Using the listing below, retype exactly the lines starting at the one with "You are a computer-use" and ending at the one with "Instruction: Click the", and include both.

### RECORDS SUPPLIED
***

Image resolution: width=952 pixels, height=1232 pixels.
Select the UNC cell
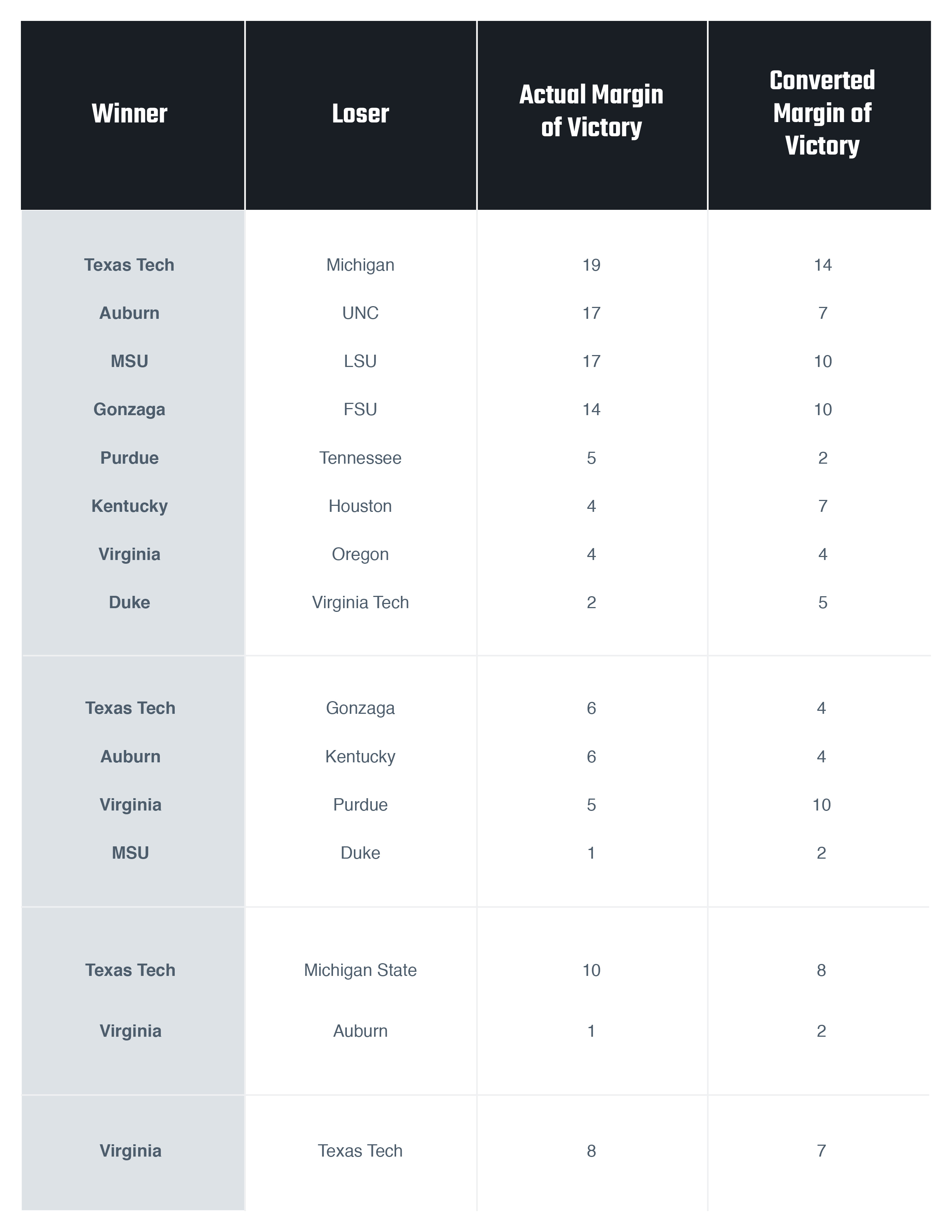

***

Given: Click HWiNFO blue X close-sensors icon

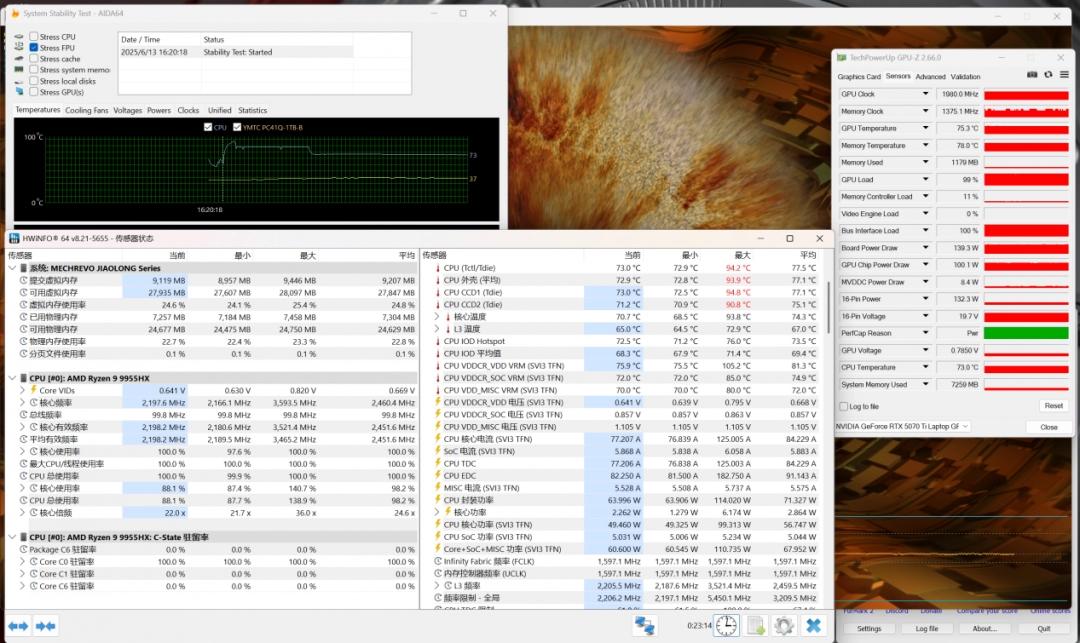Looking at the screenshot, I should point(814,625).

***

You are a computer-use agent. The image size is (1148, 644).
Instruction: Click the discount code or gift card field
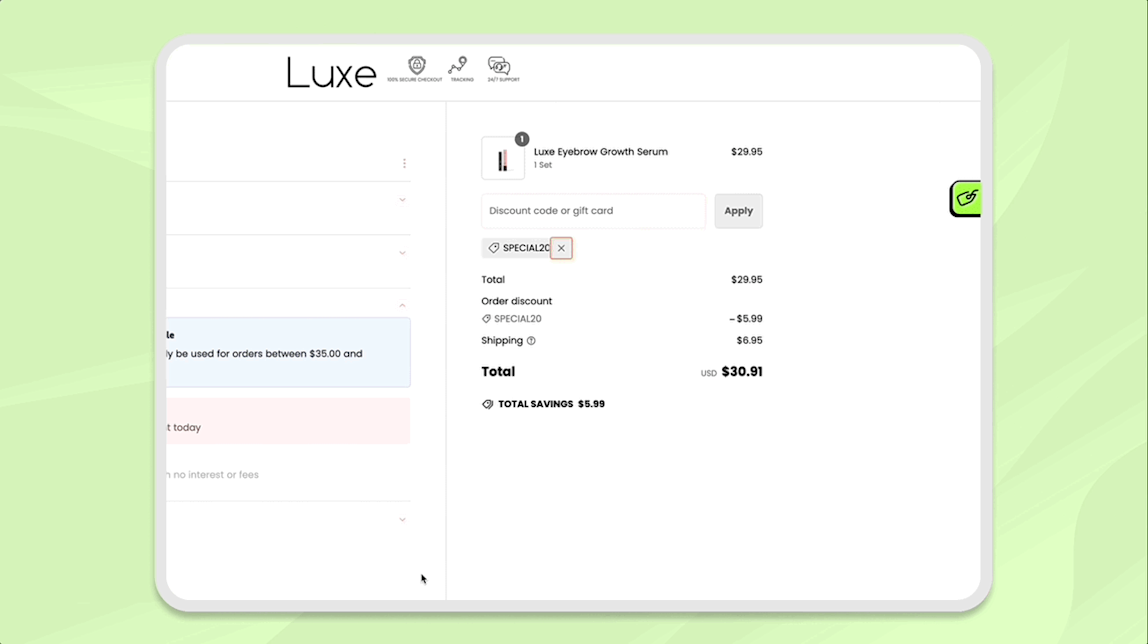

***

### RESULT OF THIS TASK
You are a computer-use agent. The image size is (1148, 644).
Instruction: Click the discount code or gift card field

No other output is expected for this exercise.